Per un Pac, che per sua natura è un investimento a lungo termine, è fondamentale investire in un paniere il più possibile ampio e diversificato, che non risenta dei cicli di mercato di un singolo settore o di un singolo Paese. Gli Etf globali, ad esempio, che replicano indici come l'Msci World, offrono proprio questa caratteristica, riducendo il rischio di entrare sul mercato "al momento sbagliato" e permettendo di beneficiare della crescita economica mondiale.
La crescente domanda di Pac in Etf ha spinto banche e broker a competere offrendo soluzioni sempre più convenienti. Oggi, è possibile costruire un piano di accumulo con commissioni di acquisto molto basse, o addirittura azzerate. Alcuni esempi? Directa: È stata pioniera in Italia offrendo un Pac automatico in Etf con zero costi di esecuzione su una vasta lista di strumenti convenzionati. È una soluzione ideale per chi vuole avere il pieno controllo e agire in autonomia. Fineco: Con il servizio Piano Replay, permette di creare un Pac su Etf con la possibilità di ribilanciamento automatico. L'offerta è particolarmente vantaggiosa per gli under 30, che possono usufruire del servizio gratuitamente. Moneyfarm: Ha recentemente lanciato il suo Pac in Etf automatico, che si aggiunge al servizio di gestione patrimoniale. Con versamenti a partire da 10 euro e commissioni di acquisto azzerate, si posiziona come una valida alternativa per chi cerca semplicità e automazione.
Ma sono sempre più numerose le banche e le piattaforme (Trade Republic, Scalable, Revolut…) che offrono la possibilità di sottoscrivere dei Pac in etf o comunque tutte consentono di negoziare gli etf e naturalmente un aspetto importante prima di sottoscrivere un pac è valutare i costi sia dello strumento sottostante che quelli diretti e indiretti come spese fisse o di negoziazione.
La scelta della piattaforma dipende dalle esigenze di ciascuno, ma il punto fermo rimane l'importanza di investire in strumenti diversificati e con costi contenuti.

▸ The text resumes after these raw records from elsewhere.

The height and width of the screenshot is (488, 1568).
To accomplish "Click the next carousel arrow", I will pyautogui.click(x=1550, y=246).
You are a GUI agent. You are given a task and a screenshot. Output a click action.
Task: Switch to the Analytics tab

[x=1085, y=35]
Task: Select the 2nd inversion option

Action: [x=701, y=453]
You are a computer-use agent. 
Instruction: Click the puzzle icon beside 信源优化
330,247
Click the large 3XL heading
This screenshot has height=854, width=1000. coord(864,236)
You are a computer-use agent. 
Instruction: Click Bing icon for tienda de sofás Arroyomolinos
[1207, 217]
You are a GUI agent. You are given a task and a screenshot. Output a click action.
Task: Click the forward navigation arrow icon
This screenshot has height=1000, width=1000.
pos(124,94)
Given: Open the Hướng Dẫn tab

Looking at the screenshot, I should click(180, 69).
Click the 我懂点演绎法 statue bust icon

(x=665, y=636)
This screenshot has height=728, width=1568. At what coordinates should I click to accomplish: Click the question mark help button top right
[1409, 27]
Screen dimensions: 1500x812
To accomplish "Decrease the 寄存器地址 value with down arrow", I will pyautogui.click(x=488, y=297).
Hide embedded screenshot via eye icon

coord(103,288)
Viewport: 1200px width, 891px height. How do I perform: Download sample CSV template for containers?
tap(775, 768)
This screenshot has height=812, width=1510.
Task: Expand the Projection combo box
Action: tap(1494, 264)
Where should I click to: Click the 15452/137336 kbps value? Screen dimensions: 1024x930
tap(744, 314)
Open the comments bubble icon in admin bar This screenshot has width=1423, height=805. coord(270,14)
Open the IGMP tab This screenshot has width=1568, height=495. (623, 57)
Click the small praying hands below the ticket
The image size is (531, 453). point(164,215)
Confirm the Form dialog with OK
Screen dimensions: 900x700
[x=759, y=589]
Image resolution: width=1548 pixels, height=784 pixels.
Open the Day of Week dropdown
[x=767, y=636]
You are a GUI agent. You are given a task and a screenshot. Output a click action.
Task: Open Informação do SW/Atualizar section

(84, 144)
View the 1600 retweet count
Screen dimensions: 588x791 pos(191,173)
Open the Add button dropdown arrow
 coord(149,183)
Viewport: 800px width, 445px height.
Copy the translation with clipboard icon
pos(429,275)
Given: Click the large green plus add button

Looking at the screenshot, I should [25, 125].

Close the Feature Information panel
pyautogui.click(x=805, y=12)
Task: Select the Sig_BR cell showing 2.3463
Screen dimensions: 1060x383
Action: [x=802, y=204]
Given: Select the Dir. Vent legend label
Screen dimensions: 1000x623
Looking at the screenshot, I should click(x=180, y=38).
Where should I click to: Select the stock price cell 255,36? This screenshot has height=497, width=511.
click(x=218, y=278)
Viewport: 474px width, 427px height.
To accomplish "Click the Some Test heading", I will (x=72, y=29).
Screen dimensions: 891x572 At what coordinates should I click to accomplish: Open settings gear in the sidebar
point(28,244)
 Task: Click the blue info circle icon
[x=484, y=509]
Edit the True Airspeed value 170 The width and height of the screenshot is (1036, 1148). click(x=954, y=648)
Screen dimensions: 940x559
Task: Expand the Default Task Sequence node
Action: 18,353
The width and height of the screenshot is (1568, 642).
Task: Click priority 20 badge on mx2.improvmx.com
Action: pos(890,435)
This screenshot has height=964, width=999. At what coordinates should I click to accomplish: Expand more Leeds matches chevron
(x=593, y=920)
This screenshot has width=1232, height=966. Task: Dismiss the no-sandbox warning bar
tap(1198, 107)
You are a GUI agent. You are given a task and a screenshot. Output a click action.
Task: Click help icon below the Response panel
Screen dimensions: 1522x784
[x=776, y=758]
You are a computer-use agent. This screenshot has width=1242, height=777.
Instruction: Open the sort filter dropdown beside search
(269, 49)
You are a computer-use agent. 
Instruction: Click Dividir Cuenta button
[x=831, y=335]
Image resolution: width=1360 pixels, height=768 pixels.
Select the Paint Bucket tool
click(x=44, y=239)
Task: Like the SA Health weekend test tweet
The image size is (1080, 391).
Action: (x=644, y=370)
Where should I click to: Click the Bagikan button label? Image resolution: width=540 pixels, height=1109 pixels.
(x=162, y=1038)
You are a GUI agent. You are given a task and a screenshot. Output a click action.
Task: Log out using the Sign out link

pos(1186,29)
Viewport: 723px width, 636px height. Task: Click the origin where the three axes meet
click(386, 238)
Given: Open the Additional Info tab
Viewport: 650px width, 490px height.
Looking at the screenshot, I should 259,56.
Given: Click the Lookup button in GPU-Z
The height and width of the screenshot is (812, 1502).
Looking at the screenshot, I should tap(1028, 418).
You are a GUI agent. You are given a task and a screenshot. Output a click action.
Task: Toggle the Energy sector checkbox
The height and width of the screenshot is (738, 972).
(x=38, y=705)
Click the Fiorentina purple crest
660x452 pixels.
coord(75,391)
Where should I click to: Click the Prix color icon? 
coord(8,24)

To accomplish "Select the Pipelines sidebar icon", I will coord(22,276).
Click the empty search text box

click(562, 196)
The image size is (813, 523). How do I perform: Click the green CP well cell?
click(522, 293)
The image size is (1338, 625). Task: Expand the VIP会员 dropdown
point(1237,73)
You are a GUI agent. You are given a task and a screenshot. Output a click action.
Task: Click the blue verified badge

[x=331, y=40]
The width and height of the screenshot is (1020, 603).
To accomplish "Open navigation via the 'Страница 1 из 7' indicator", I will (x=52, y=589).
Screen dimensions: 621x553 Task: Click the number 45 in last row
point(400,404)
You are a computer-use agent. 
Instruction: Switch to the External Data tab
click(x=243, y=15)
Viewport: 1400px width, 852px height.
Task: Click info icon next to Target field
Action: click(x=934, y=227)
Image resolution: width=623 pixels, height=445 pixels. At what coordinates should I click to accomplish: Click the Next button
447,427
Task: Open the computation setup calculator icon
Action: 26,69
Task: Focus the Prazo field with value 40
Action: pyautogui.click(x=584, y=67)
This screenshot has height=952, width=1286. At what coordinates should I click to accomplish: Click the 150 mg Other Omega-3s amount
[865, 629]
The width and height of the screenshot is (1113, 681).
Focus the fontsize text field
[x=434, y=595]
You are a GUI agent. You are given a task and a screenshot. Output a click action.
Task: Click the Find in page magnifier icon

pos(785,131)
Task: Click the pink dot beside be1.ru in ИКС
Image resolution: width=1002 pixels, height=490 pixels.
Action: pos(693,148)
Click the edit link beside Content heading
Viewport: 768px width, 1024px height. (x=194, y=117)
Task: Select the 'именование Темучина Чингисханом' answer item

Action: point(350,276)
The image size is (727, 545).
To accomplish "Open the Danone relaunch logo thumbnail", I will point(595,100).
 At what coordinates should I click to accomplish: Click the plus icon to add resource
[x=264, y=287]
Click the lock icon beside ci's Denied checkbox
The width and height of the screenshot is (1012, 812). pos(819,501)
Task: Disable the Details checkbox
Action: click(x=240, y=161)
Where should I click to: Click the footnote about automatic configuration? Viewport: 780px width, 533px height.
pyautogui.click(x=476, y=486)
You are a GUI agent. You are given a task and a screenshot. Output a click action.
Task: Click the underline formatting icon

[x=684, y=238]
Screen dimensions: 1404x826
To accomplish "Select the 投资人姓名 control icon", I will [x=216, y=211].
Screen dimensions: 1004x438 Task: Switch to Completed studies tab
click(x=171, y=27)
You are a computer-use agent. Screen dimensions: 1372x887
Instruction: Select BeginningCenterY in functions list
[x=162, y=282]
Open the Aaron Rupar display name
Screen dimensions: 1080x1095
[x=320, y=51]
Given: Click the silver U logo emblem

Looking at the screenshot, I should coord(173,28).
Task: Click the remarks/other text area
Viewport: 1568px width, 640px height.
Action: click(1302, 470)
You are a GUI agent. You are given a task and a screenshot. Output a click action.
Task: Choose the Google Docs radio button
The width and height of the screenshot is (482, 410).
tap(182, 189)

Per un investimento di lungo periodo, è fondamentale scegliere un paniere che non sia troppo tematico o «alla moda» secondo SoldiExpert SCF ma che rifletta una diversificazione ampia a livello di settori e Paesi. Questo è il miglior antidoto contro la volatilità e le mode del momento.
«Come consulenti finanziari indipendenti ovvero soggetti iscritti all’Albo Ocf (obbligatorio per chi in Italia fornisce consigli di investimento)», spiega Gaziano, «forniamo un’ampia consulenza senza conflitti di interesse (siamo pagati solo a parcella e non riceviamo commissioni sui prodotti o strumenti consigliati) a piccoli e grandi investitore e supportiamo i clienti nella scelta del Pac migliore a partire dalla scelta dell’intermediario e poi degli strumenti migliori o valutiamo se già sono stati attivati dei Pac magari in fondi di investimento se superano la valutazione costi-benefici».